** Records supplied **
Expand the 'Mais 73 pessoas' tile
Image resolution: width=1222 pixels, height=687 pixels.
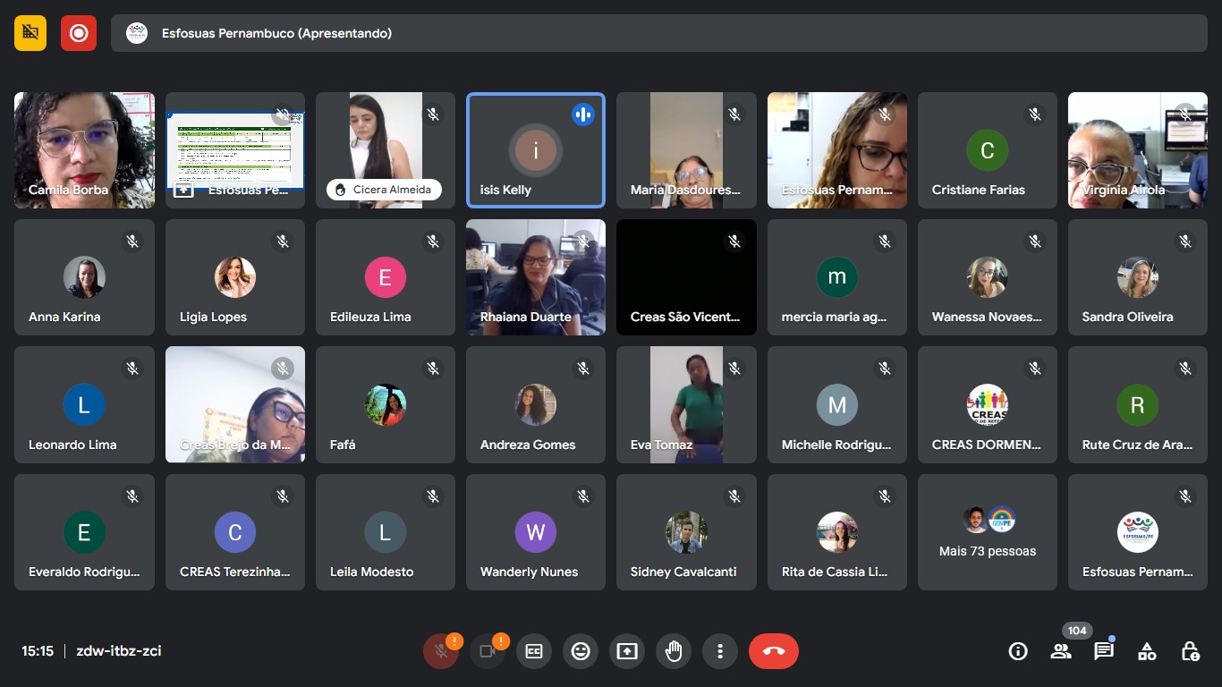987,533
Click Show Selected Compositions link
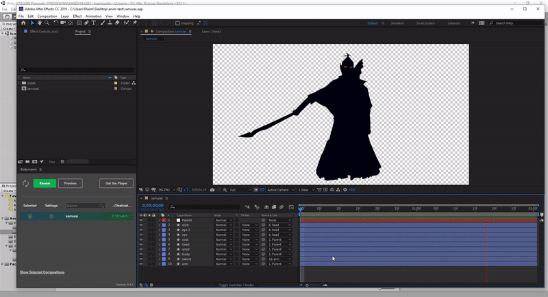The width and height of the screenshot is (548, 297). pyautogui.click(x=42, y=272)
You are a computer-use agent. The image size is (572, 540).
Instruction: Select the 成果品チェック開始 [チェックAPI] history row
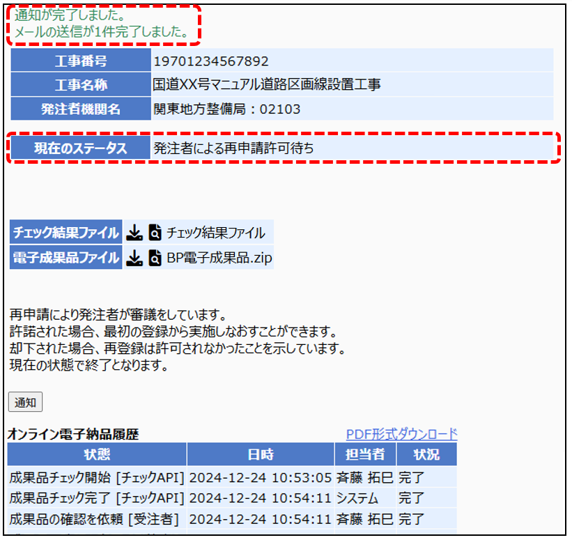tap(97, 477)
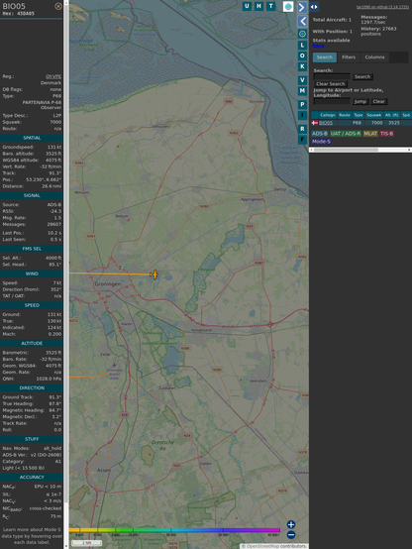This screenshot has height=549, width=412.
Task: Expand sidebar with the right chevron button
Action: [x=302, y=7]
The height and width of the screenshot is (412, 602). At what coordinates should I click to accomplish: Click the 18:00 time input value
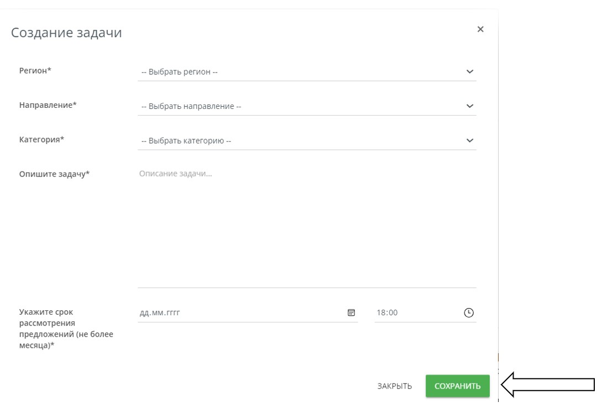387,312
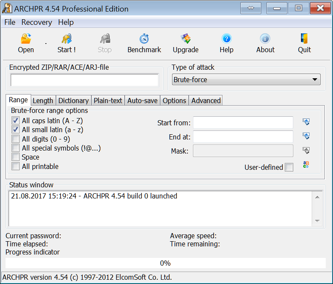Toggle the User-defined checkbox
333x284 pixels.
289,167
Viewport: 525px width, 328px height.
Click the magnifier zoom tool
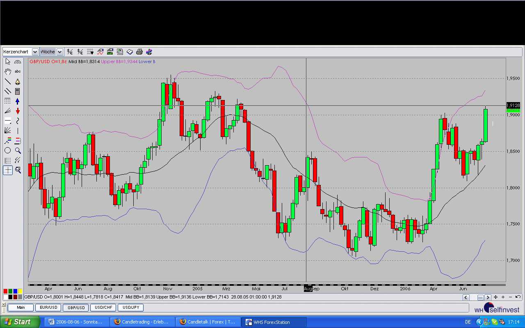18,150
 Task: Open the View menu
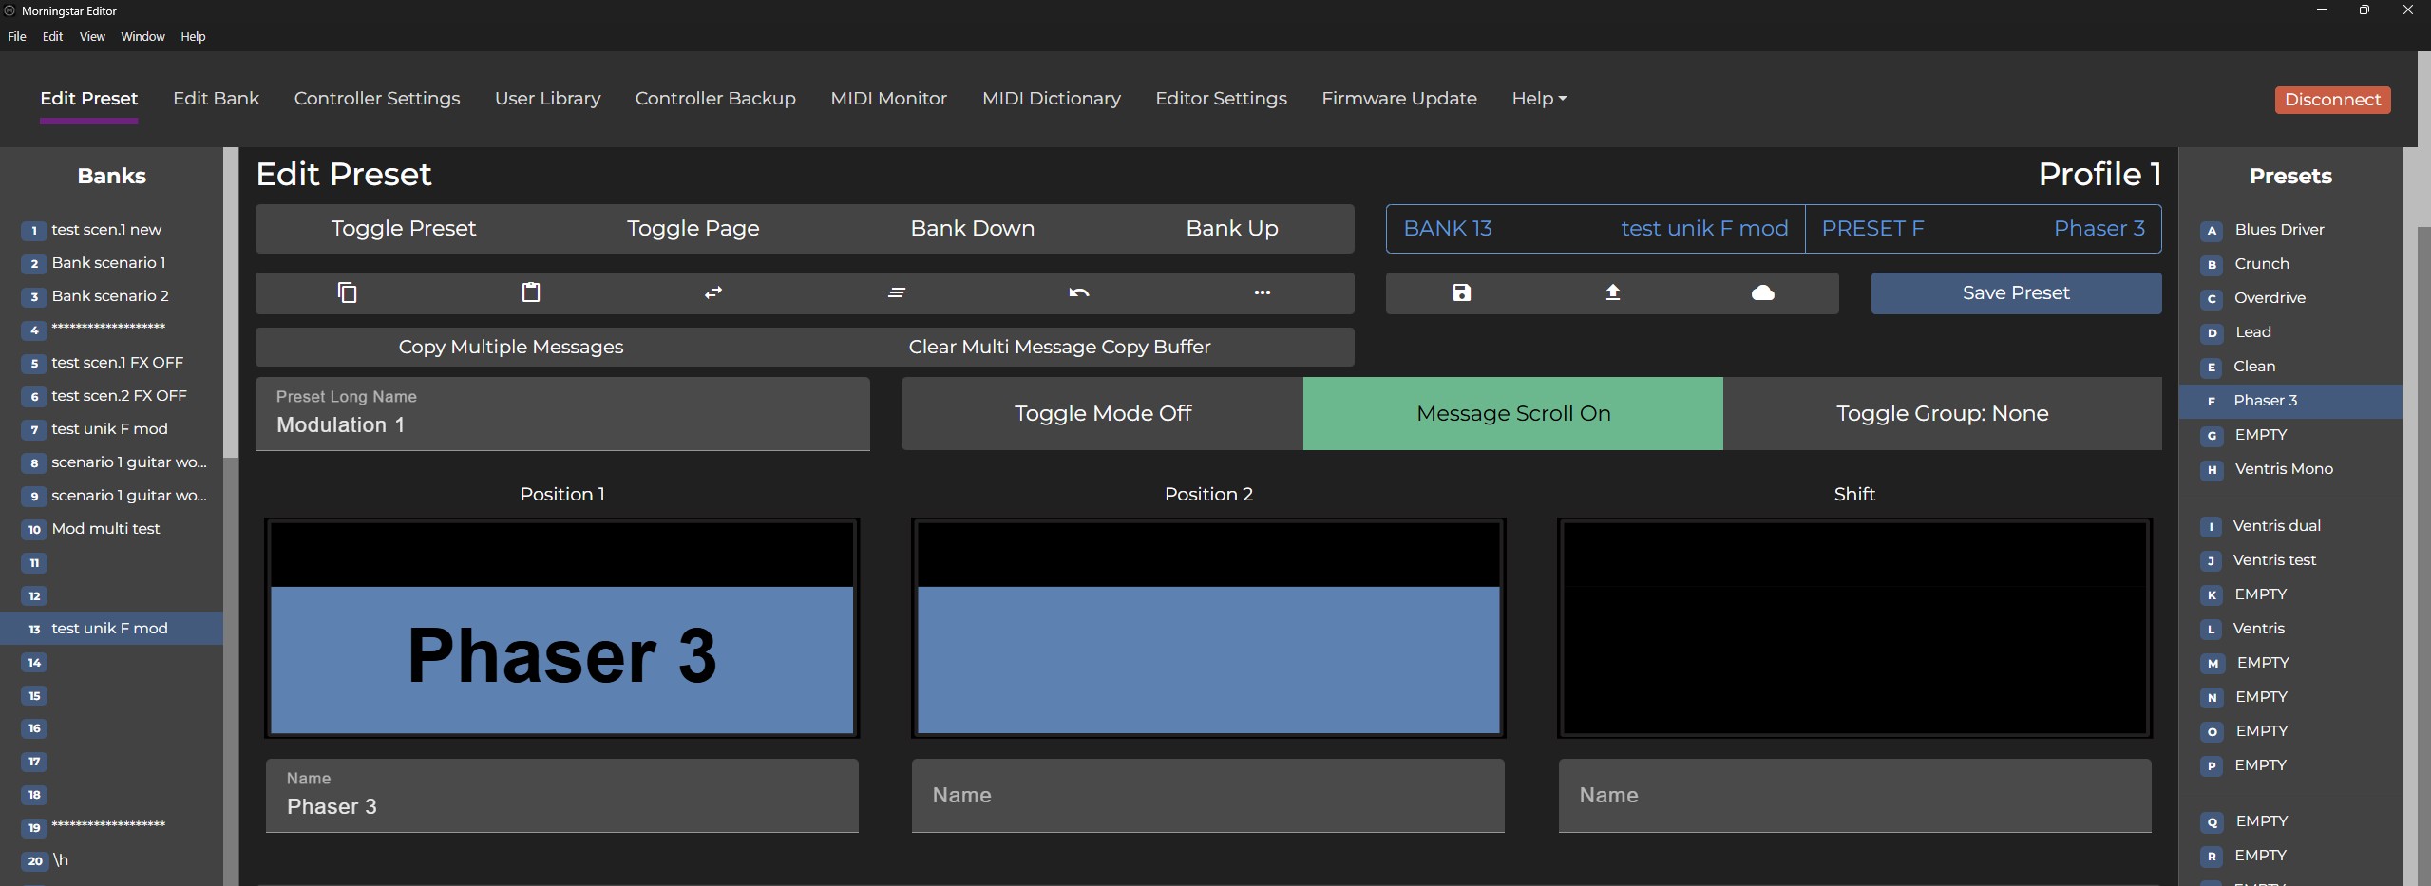[92, 36]
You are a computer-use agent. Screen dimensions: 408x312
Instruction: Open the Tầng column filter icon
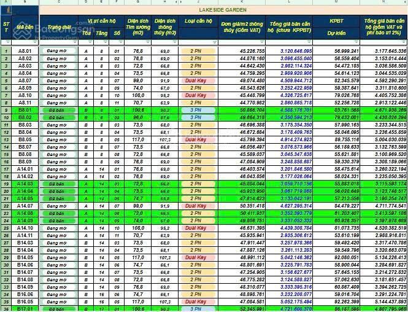coord(106,42)
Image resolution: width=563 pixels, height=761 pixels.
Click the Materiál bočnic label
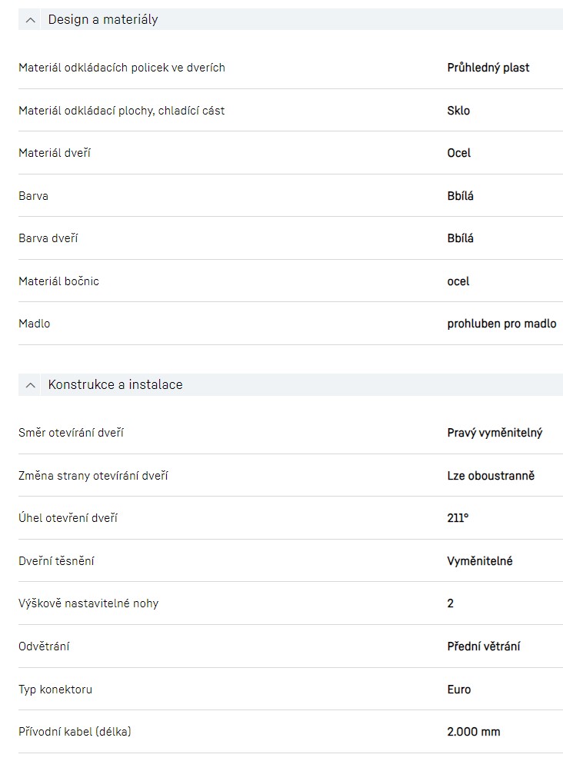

** Work order **
Show each line of the data that contains the string "agent".

** Written answer **
You are a computer-use agent. The image size is (572, 540).
You are a computer-use agent. Screen dimensions: 408x312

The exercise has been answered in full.